Planta Med 2008; 74 - SL94
DOI: 10.1055/s-0028-1083974

Nutraceutical interest of phytoecdysteroid in Microsorum species of French Polynesia

R Ho 1, T TeaiI 1, JP Girault 2, JP Bianchini 1, R Lafont 3, P Raharivelomanana 1
  • 1LCSN, Université de la Polynésie Française, B.P. 6570 Faaa, 98702 Faaa, Tahiti, French Polynesia
  • 2CNRS UMR 8601, Université Paris 5-René Descartes, 45 rue des Saint Pères, 75270 Paris, Cedex 06, France
  • 3CNRS FRE 2852, Université Paris 6-Pierre et Marie Curie, Case 29, 7 Quai Saint-Bernard, 75252 Paris, Cedex 05, France

Ferns belonging to the genus Microsorum (Polypodiaceae), have always played an important role in the everyday life of Polynesians as ornamental and medicinal plants. Among them, M. scolopendria and M. membranifolium, called locally „Metuapua'a“, used in a great number of remedies in Polynesian traditional medicine, were found to contain ecdysteroids [1]. Ecdysteroids are known to possess many pharmacological effects in mammals/humans such as anabolic, hypoglycaemic, hypocholesterolemic, tonic, hepatoprotective, antidepressant and considered as „adaptogen“ compounds [2]. Thus, high ecdysteroid content Microsorum species present a nutraceutical interest worth to investigate. A chemical survey of the six species of Microsorum from French Polynesia (M. scolopendria, M. membranifolium, M. maximum, M. punctatum, M. commutatum and M. rubidium) had been performed to establish their ecdysteroid content and pattern. Sample of fronds from these species were collected and analysed by HPLC and their main constituents were isolated and identified by spectroscopic techniques.

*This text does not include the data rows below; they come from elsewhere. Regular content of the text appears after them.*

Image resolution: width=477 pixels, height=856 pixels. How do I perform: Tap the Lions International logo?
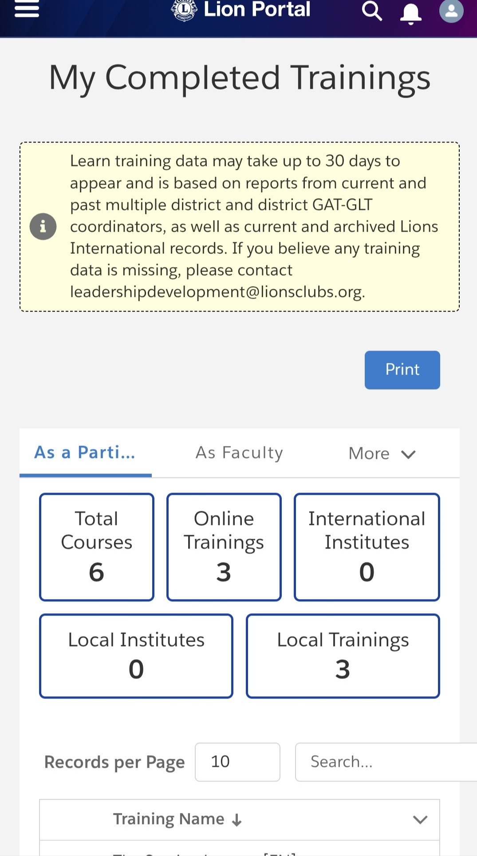(184, 10)
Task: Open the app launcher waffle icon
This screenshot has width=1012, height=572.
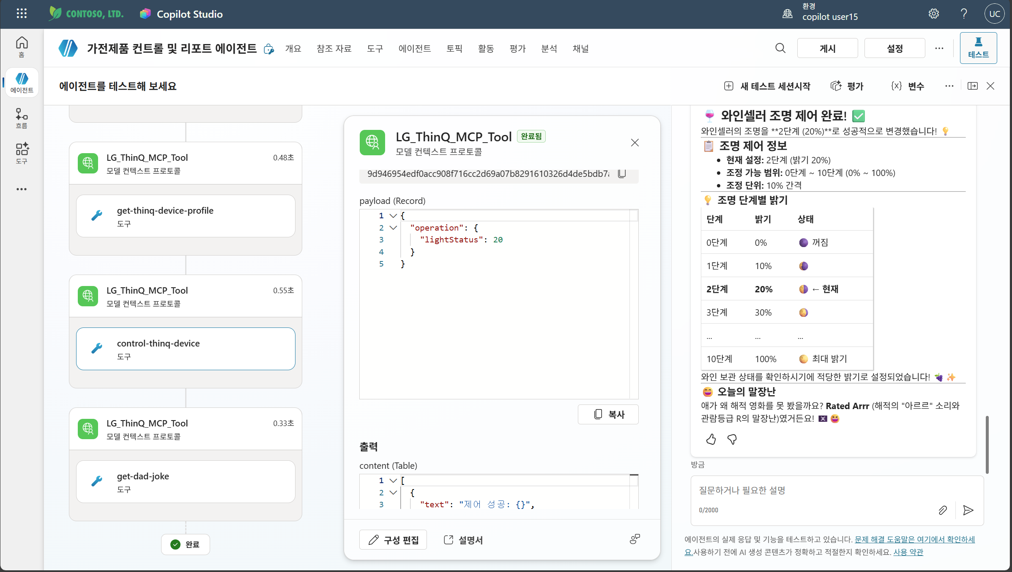Action: click(x=22, y=14)
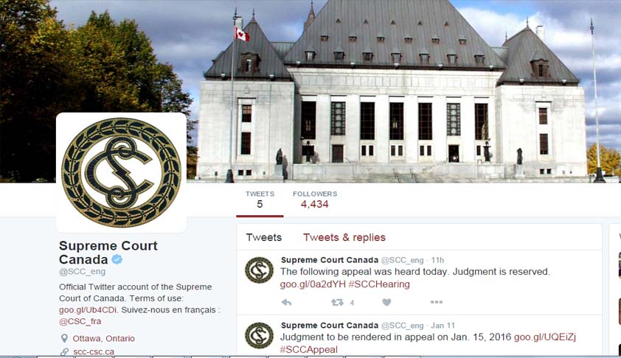Click the location pin icon near Ottawa

pos(64,338)
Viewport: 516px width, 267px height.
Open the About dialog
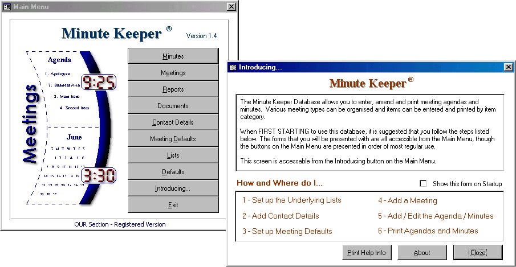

Except M. rubidium, the five other species are found to contain ecdysteroid (0.02 to 1.66 %) and the major ones are: ecdysone, 20-hydroxyecdysone and 2-deoxy-20-hydroxyecdysone. Interestingly, the highest ecdysteroid concentrations were found in the two species M. scolopendria (0.47%) and M. membranifolium (1.66%), i.e. the ones mostly used in Polynesian traditional medicine. In conclusion, both M. scolopendria and M. membranifolium, used for centuries in French Polynesia, can indeed be considered as rich sources of ecdysteroids, especially of ecdysone (0.14 to 0.49%) which is rarely present as a major component in plants. Thus, they could be proposed as good candidates for nutraceutical ingredients.

References: 1. Ho, R. et al. (2007) Nat. Prod. Commmun. 2: 803-806.

2. Lafont, R., Dinan, L. (2003) J. Insect Sci. 3: 7-30.